Mais il y en a une qui me fait bien rire, et j'ai bien envie de vous la partager.

Ce jour-là, je ne travaillais non pas du côté de la crèmerie comme à mon habitude, mais du côté de la boutique souvenir. Il faut savoir que quand on est du côté de la boutique, on est seul. Personne avec qui parler, sauf les clients qui ne sont pas toujours sympathiques, et le temps est long.
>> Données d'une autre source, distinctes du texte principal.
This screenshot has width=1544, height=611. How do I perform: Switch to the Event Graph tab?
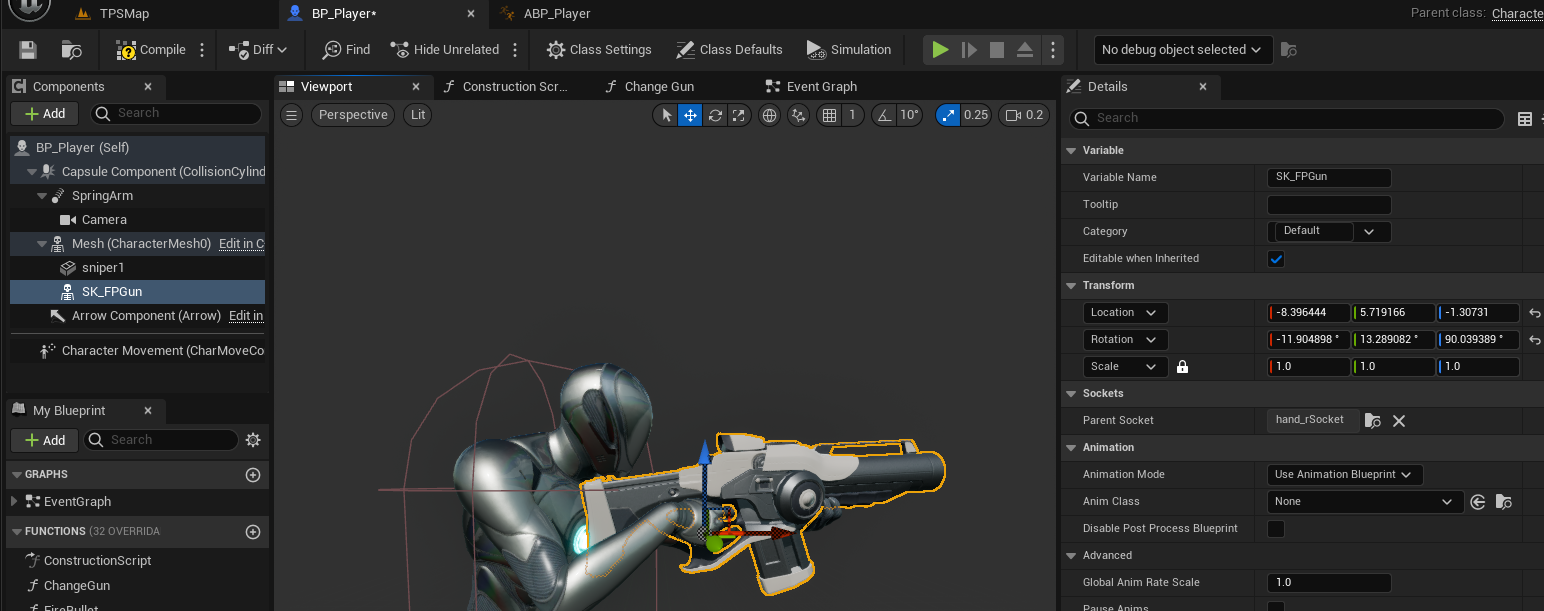(x=821, y=87)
Un bateau de croisière était amarré pour la journée juste à côté, et plusieurs autobus de touristes étaient venus déposer leurs passagers tout près dès le matin. C'était une journée ensoleillée, donc il y avait un bon nombre de clients, même du côté de la boutique, d'ordinaire moins fréquenté que celui de la crèmerie.


À ce moment-là de la journée, il n'y avait pas de clients du tout de mon côté. Je gribouillais des dessins insignifiants sur un bout de facture. Me sortant de mes rêveries, un groupe de cinq ou six hispanophones entre, accompagné d'une dame. Elle semblait être la mère de l'un d'entre eux, et eux semblaient amis. Je ne saurais vous dire s'ils étaient touristes ou bien immigrants, mais bon, l'important dans l'histoire, c'est qu'ils parlent espagnol.
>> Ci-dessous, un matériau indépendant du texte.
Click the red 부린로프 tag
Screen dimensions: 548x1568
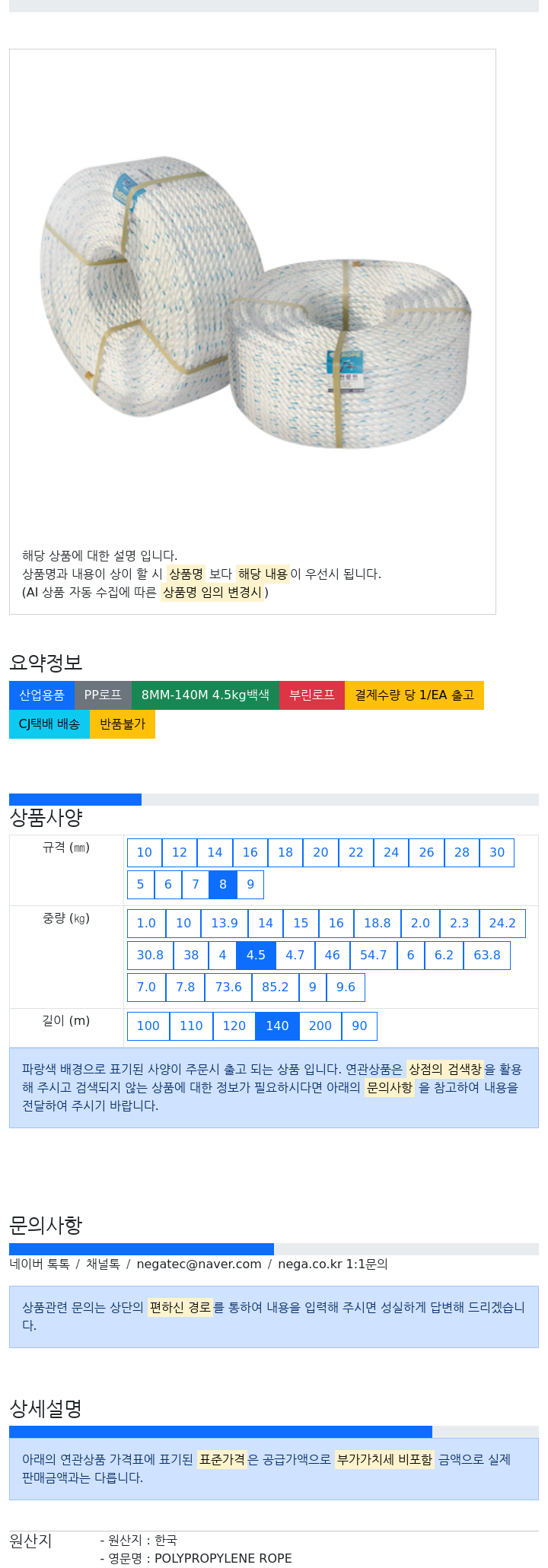click(312, 695)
Ils s'avancent dans la boutique, prenant bien le temps d'observer avec minutie chaque article que nous possédons. Dix minutes passent, et la dame dit quelque chose avant de sortir de la boutique (étant donné qu'ils étaient à l'autre bout du magasin et qu'ils ne parlaient pas très fort, je n'ai pas pu comprendre, mais je me doute qu'elle devait les prévenir qu'elle les attendrait dehors).
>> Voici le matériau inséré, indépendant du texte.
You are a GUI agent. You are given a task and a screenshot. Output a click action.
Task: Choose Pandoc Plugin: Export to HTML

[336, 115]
Les garçons continuent leur visite, te je retourne à mes gribouillages, en restant quand même attentive aux clients. Après tout, s'il y a un vol, ce sera de ma faute à moi. Donc je les observe du coin de l'œil.

Mais tout à coup, je commence à me sentir observée. Je relève la tête, inconfortable, et en vois trois qui me regarde, un qui me pointe et qui chuchote quelque chose à l'autre.

Suis-je paranoïaque? Peut-être pointait-il la magnifique tête d'orignal accrochée sur le mur derrière moi. Oui, ça doit être ça...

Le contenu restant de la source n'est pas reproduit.